Women’s access to healthcare also varies significantly across countries and even within countries. These variations have large repercussions since well-paying jobs and access to childcare services and healthcare play a crucial role in women’s ability to carry out their fertility intentions and to plan the timing and spacing of pregnancies and births.
In many developing countries, the pressures of having children whilst employed often relegates women to the informal sector, where the work arrangements are insecure and also lack important safeguards for pay and working conditions, according to the United Nations.
The relationship between women’s reproductive decisions are likely to be linked to employment decisions, since women may rely mainly on the informal sector for employment in their pursuit of flexibility, particularly during their peak childbearing years.
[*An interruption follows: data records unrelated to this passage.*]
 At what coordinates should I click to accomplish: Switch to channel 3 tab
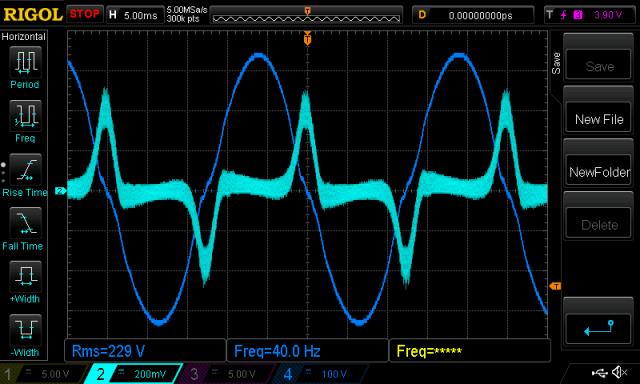coord(226,374)
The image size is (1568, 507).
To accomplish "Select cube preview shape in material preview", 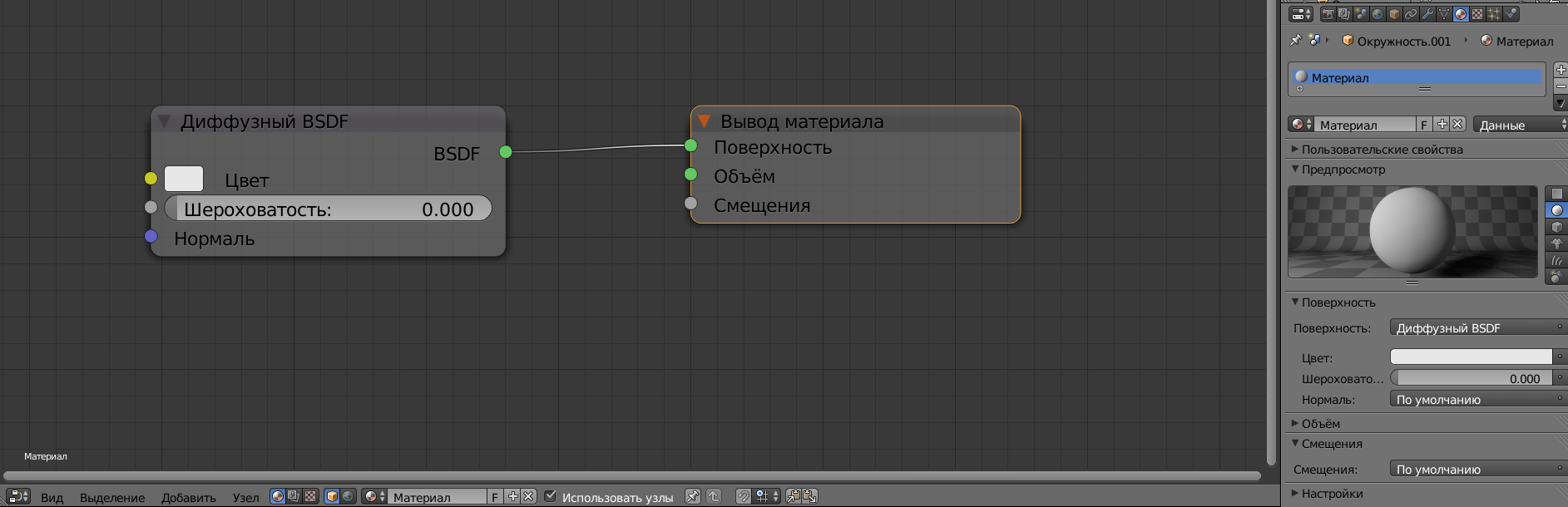I will point(1556,227).
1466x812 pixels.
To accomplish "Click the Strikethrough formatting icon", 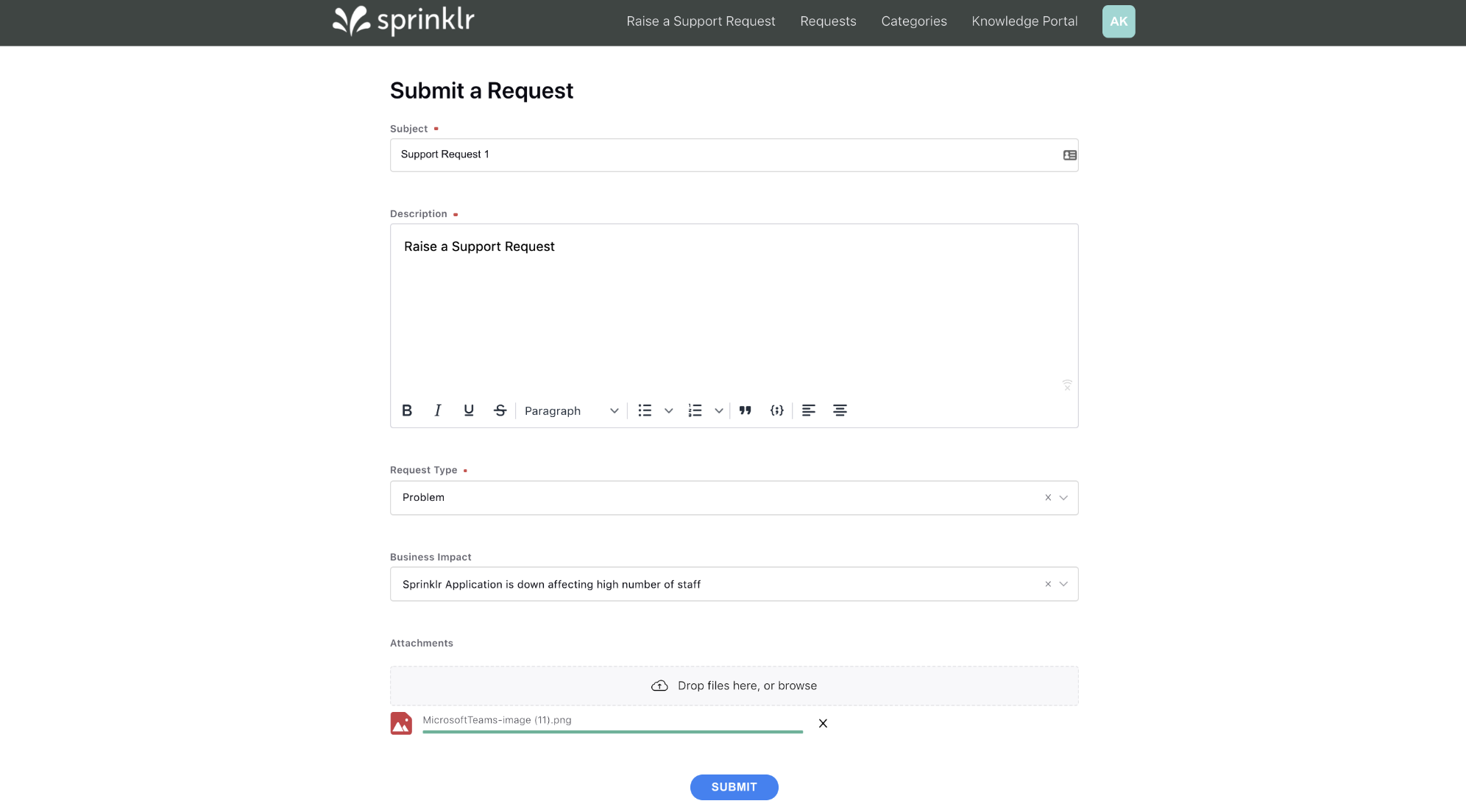I will [500, 410].
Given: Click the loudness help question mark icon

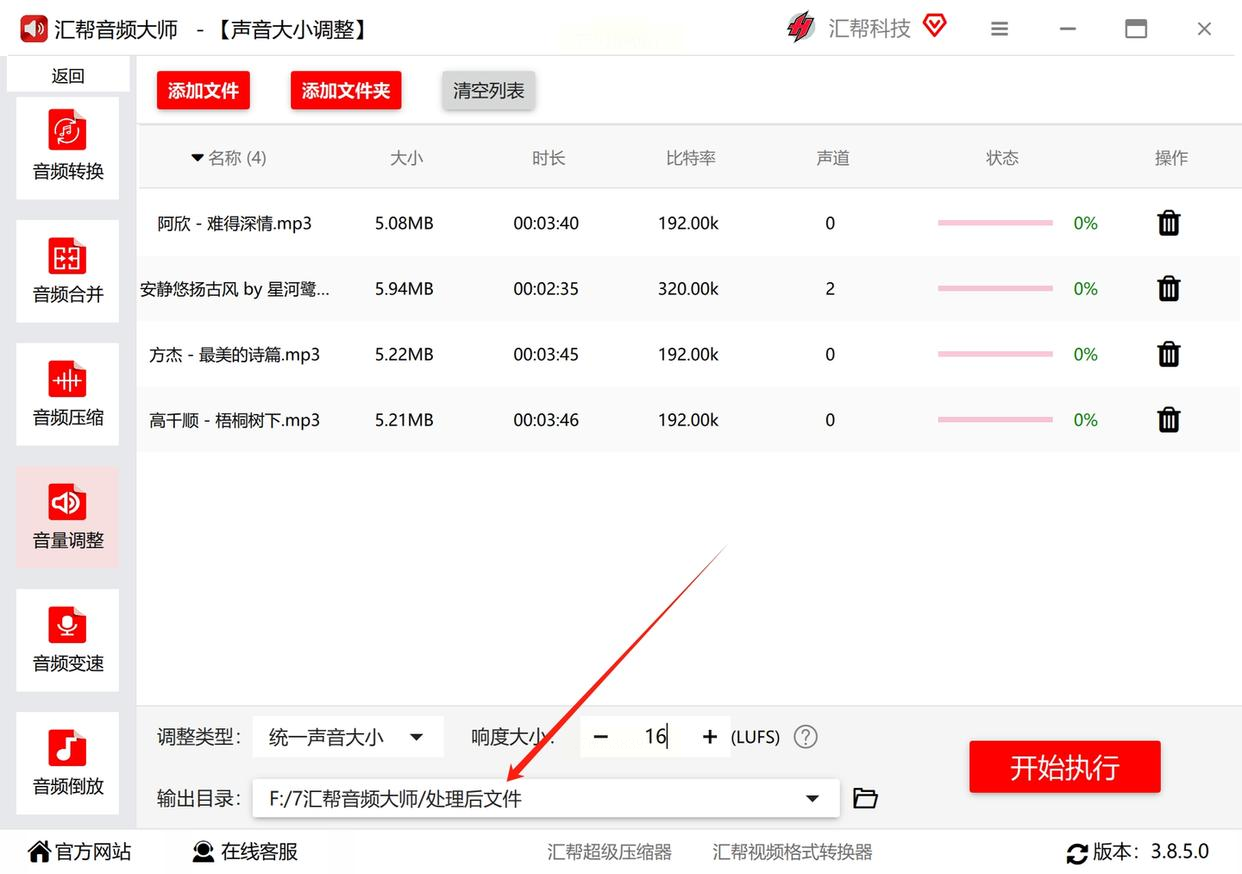Looking at the screenshot, I should tap(805, 737).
INTERSECTIONS OF WOMEN’S ECONOMIC AND REPRODUCTIVE EMPOWERMENT
In the developing world, women end up being relegated to the informal sector as they aim to balance care responsibilities with participation in the labour market. The “choice” of formal and informal work will vary and is greatly influenced by women’s reproductive empowerment, which includes women’s ability to make decisions around fertility, expressing their sexual rights, and the accessibility to a full range of reproductive healthcare services.
Recent studies found that home-based workers cited the ability to combine paid care work and childcare as the primary reason they engaged in home-based care. Moreover, women who held low-skilled jobs decided to start their own micro-businesses rather than return to formal work after having children.
In countries where the economy favours more formal employment and statutory rights to maternity and paternity leave, and where there is more extensive social protection and more effective labour market institutions, more women are likely to work in the formal economy.
Financial empowerment of women – their choice of where and when to work is linked to reproductive empowerment and the choice about the timing, spacing, and number of children to have.